Oh, yes, I've seen Mt Saint Michel and Chartres Cathedral rising up from a flat plain like phantasms, and ridden my own pilgrimage towards them. I've seen stands of menhirs and allees couverts in Brittany, and walked in the sands of Omaha Beach. In Les Andelys, I've seen the light that the Impressionists so loved to paint. All through the Loire valley area, I have seen masses of the most beautiful rose in the universe, named naturally for the rose poet, Pierre de Ronsard, followed by fields of ripened wheat full of poppies and cornflowers. In the last 2 weeks I hit my first massive stands of sunflowers.

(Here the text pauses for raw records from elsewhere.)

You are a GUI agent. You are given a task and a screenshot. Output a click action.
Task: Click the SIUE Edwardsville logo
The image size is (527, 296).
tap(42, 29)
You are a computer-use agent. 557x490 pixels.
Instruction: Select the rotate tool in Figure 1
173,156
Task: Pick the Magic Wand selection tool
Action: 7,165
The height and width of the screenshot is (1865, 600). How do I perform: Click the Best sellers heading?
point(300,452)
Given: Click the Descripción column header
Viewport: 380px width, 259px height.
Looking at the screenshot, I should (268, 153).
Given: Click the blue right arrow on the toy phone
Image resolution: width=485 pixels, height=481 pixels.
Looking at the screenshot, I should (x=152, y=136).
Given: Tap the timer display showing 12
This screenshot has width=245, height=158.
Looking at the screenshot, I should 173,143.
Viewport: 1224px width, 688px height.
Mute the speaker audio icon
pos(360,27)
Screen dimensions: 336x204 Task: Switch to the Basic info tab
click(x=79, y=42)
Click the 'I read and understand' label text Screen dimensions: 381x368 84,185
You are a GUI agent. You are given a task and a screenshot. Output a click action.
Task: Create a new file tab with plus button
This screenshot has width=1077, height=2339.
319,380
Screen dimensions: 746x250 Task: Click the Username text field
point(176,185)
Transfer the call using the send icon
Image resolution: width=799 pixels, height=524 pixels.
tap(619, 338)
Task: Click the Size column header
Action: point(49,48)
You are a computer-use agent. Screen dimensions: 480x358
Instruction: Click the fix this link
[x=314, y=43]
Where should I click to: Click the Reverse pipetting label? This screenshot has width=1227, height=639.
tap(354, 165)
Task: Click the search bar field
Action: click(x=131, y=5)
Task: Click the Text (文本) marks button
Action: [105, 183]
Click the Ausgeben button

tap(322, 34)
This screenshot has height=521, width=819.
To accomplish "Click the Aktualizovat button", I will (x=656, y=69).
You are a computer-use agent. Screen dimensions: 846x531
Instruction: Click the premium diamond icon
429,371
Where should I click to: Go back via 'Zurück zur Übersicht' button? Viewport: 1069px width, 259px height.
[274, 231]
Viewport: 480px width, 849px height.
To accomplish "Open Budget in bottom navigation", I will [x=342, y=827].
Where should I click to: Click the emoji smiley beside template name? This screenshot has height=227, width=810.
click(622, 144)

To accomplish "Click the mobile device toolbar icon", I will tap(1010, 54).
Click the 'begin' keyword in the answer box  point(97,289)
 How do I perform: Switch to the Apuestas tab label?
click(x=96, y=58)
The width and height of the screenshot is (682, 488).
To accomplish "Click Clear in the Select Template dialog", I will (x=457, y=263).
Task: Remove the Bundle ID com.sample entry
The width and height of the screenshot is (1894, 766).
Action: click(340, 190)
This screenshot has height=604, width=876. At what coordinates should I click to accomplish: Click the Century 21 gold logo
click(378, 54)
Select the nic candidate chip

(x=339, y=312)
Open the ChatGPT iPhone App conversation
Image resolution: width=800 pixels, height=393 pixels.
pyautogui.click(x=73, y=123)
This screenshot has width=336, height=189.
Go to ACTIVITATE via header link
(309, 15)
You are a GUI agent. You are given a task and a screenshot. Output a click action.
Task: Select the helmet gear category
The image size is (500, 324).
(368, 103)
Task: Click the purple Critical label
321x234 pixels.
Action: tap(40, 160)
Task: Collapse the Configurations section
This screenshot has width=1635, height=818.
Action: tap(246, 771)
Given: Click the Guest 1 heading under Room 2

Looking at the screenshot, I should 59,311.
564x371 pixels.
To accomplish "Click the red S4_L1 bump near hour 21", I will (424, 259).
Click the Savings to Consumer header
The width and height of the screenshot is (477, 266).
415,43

I've been through a lot of forests of linden, oak, beech and chestnut, and I'm pretty sure I identified a perfect porcini (cepes) mushroom in a ditch in the Beauce region of the Loire et Eure. All that rain over Bastille Day combined with heat means its time for 'shrooms. I know this because there are lots of wild mushrooms in Washington State.
And I've also been blessed with the opportunity to ride completely across the Paris of everyone's imagination and seen Notre Dame cathedral, the Louvre, the Eiffel Tower shining in the cool of a 7am morning.
And been asked by countless people: "So what's it like to ride alone? Aren't you scared? Isn't it hard?"
Here's the answer.
Yesterday at Fenchurch Street Station, I took this photo of Sir G resting against one of Tfl's posters telling people to "catch up with the bicycle."
They got that SO right.
The French, old and young, had generally one farewell for me: "Bonne courage!"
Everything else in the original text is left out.